Would you say introducing a new XUL element <link> is OK, or perhaps we should 
reuse <html:link> here as well?

 
> > 3) XBL API
> >
> > For XBL, we plan to use the same XUL bindings but inside of the
> > anonymous content.  Again, this creates a localization bundle object
> > which is available via the document.l10n collection.
> >
> > <content> <xul:localization name="tabbrowser"> <xul:source
> > src="/browser/tabbrowser.ftl"/> </xul:localization> <xul:label
> > data-l10n-bundle="tabbrowser" data-l10n-id="foo"></xul:label>
> > </content>

One more question here about XBL, related to the XUL API.  If we go for <link> 
elements in XUL, I think it would make sense to keep things consistent in XBL 
as well.  If I understand correctly, XBL doesn't support <script> tags which 
would allow us to add the required behavior to make those <link> elements work. 
 With <localization> we can bind the desired behavior via more XBL.  Are there 
other ways to include external scripts in XBL other than 1) more XBL, and 2) 
Cu.import() in <constructor>?


> > Open questions:
> >
> > * We understand that this creates and destroys the element each time
> > the parent is bound/unbound.
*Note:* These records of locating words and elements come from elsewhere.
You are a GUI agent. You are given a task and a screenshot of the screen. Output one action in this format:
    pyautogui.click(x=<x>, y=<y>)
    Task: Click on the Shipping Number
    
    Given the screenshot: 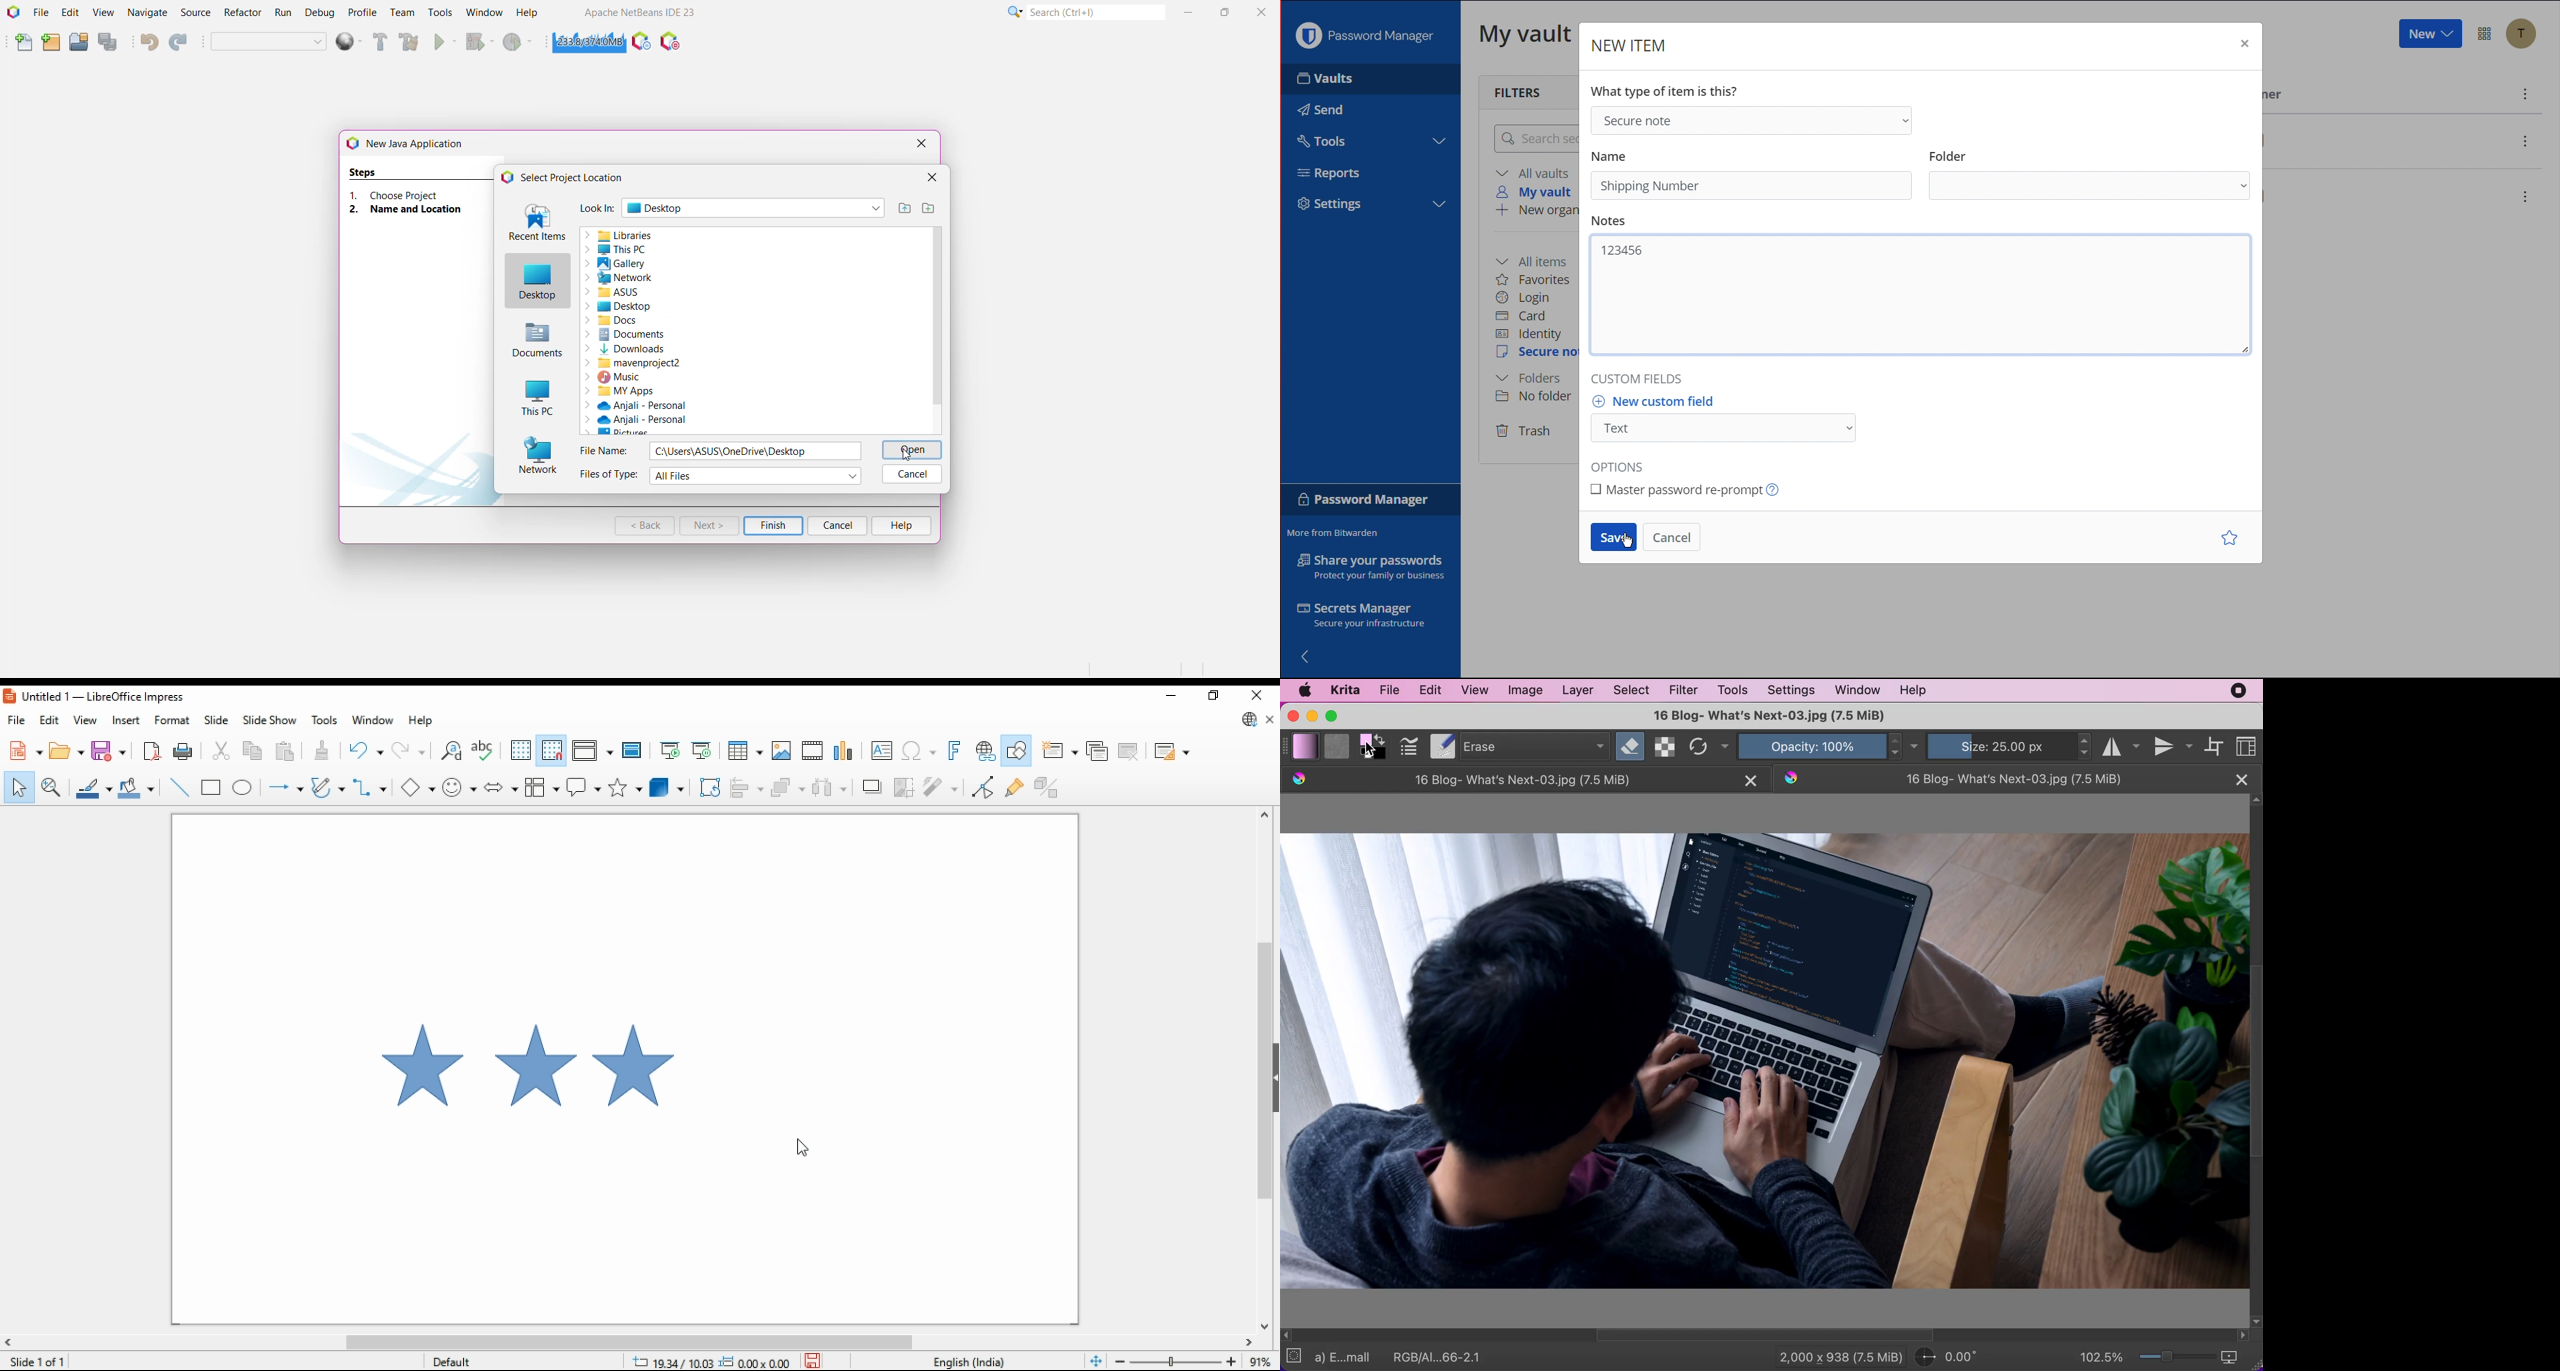 What is the action you would take?
    pyautogui.click(x=1652, y=185)
    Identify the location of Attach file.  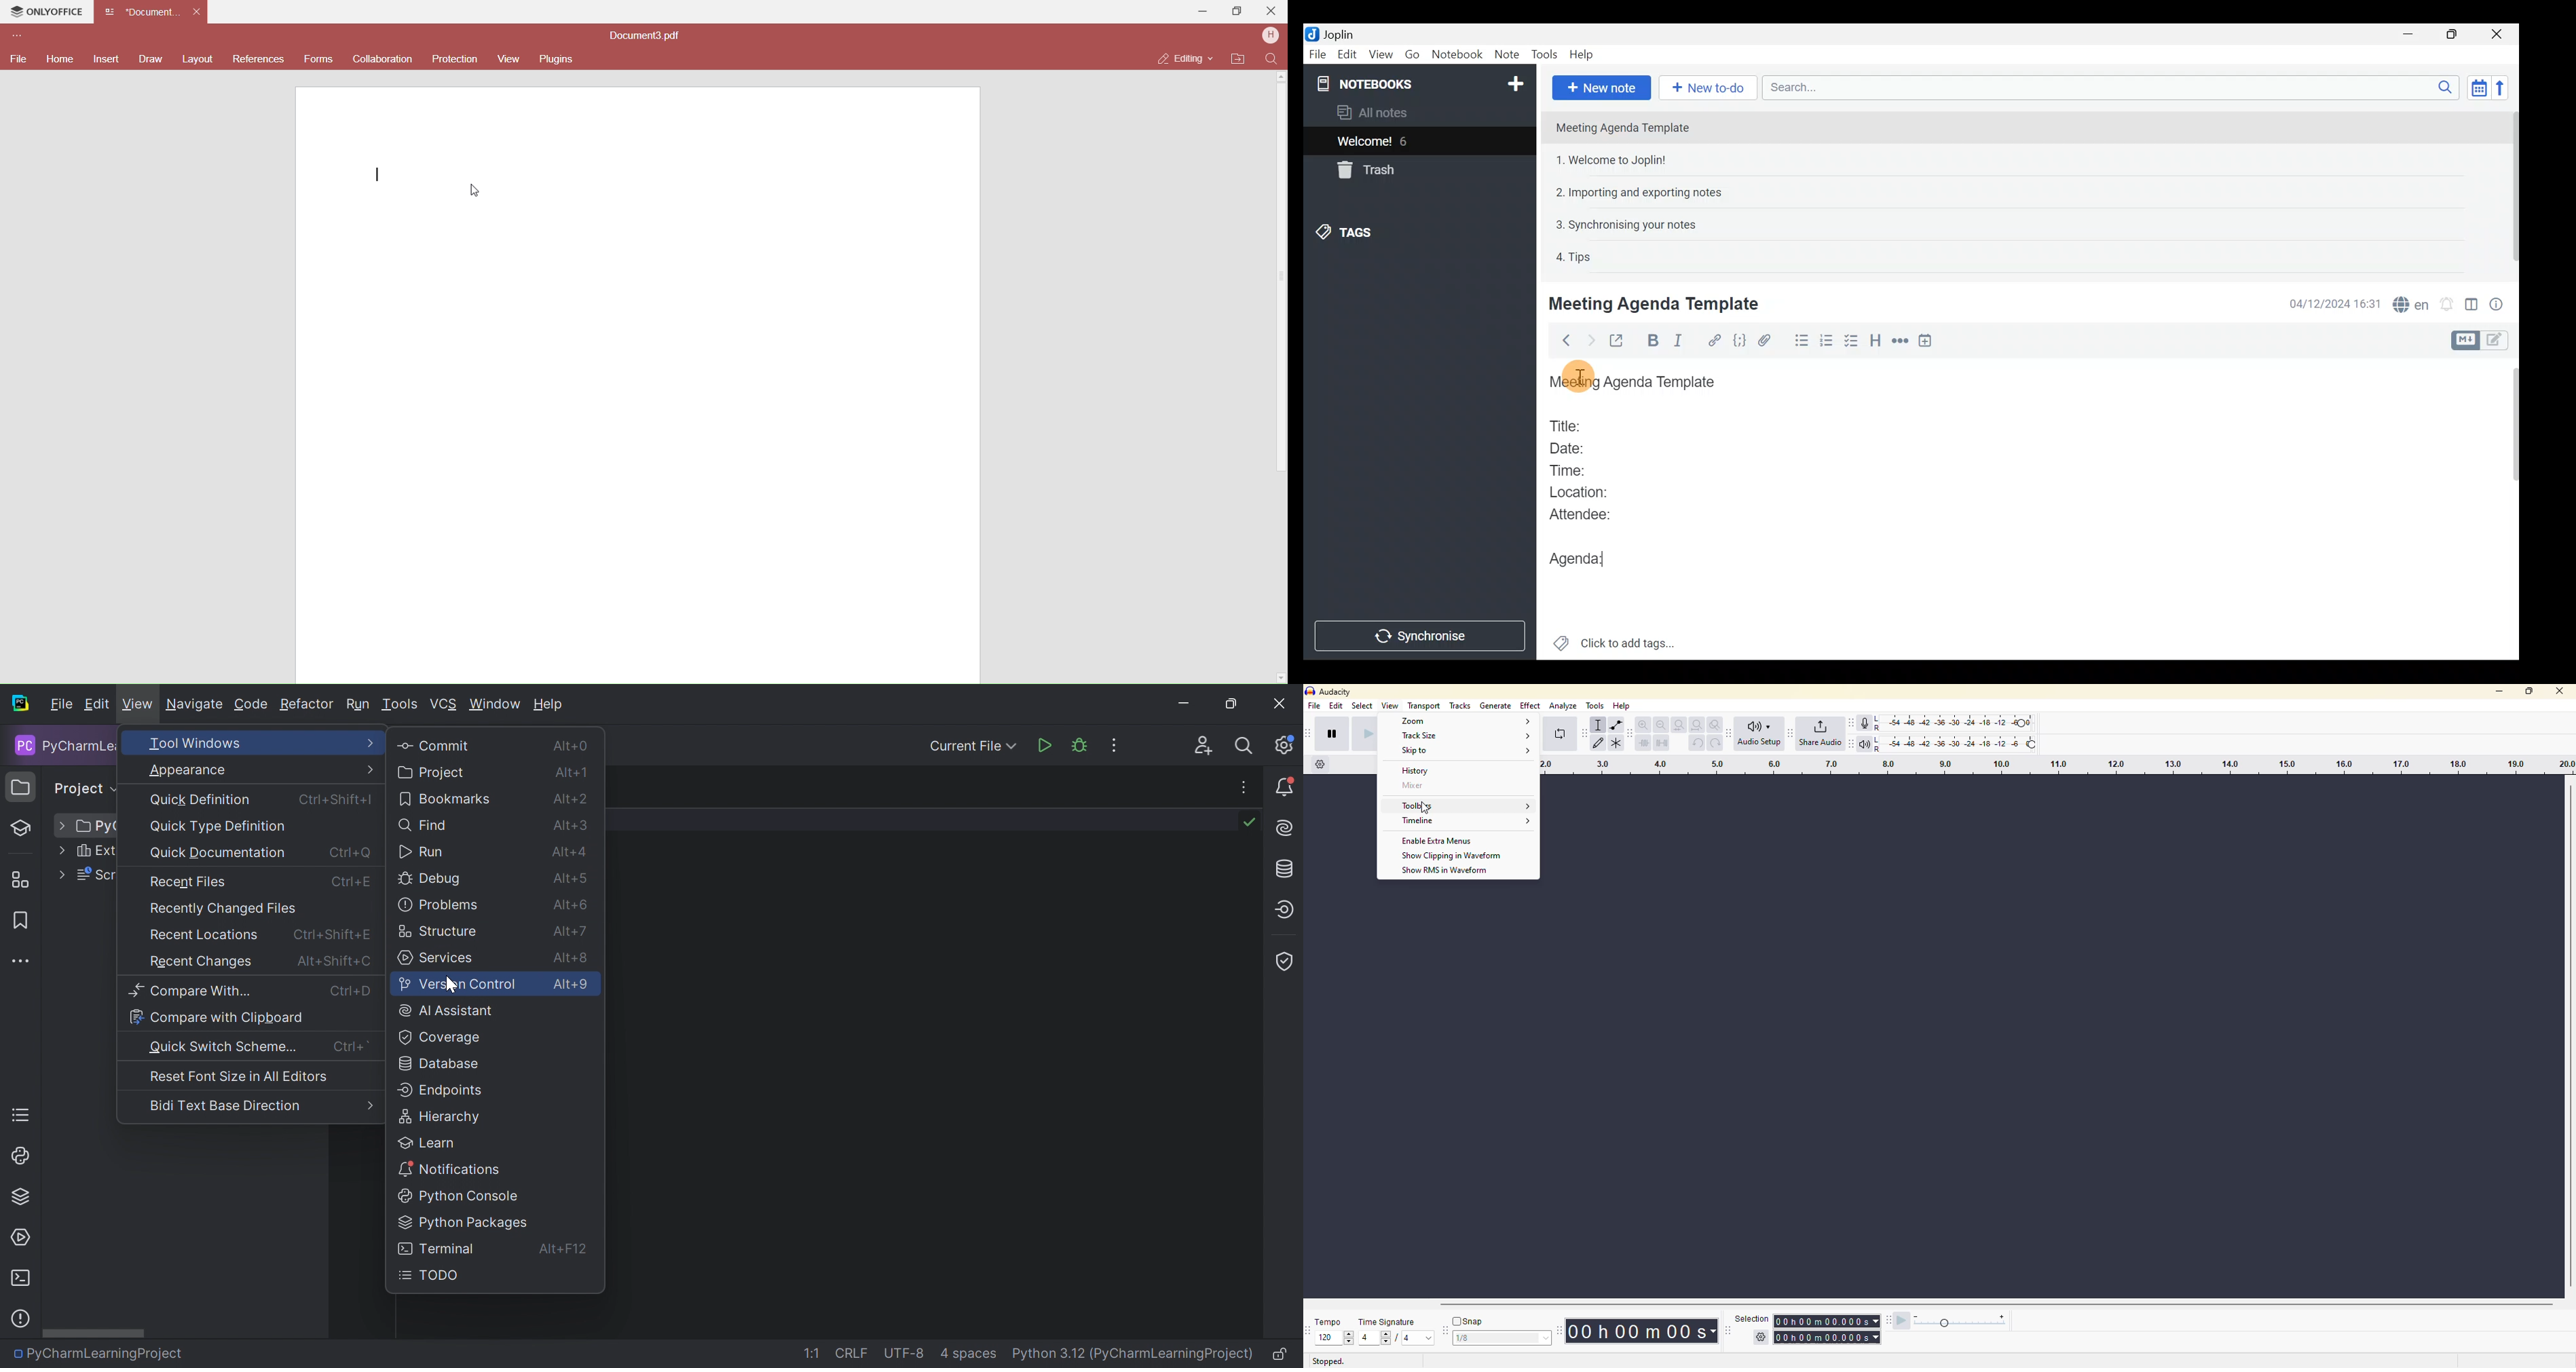
(1770, 341).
Is there UI that does that on a
> > timing-sensitive path extensively? That'd be good to measure.
> 
> I'm not sure. I'd assume that you can/want/should just cache the 
> contents of bundles in a JSM or equivalent, though, so that the actual 
> element instantiation should be reasonably quick once the resource has 
> loaded? This would also help in the case where you have 500 identical 
> XUL elements that are all bound to include the same localization resource...

Great point.  Right now bundle names are expected to be unique and if one 
already exists in the document.l10n collection, the XBL binding won't create a 
new one.  And we only remove them when no other bindings are in use.


> > 4) Performance measuring

> > Question: Which performance tests should we run to ensure that L20n
> > is indeed not regressing performance of Firefox?
> 
> tpaint, ts_paint, sessionrestore, sessionrestore_no_auto_restore, 
> tsvg-opacity, tart, cart
> 
> (and their e10s equivalents, of course) would be my prime suspects. IIRC 
> these come under "other,svgr" in try syntax, but trychooser can confirm 
> this for you (hover over suites tells you what tests they run).
> 
> See https://wiki.mozilla.org/Buildbot/Talos/Tests for descriptions, 
> which also explains why I'm listing tsvg-opacity. :-)

Thanks, this is very helpful indeed!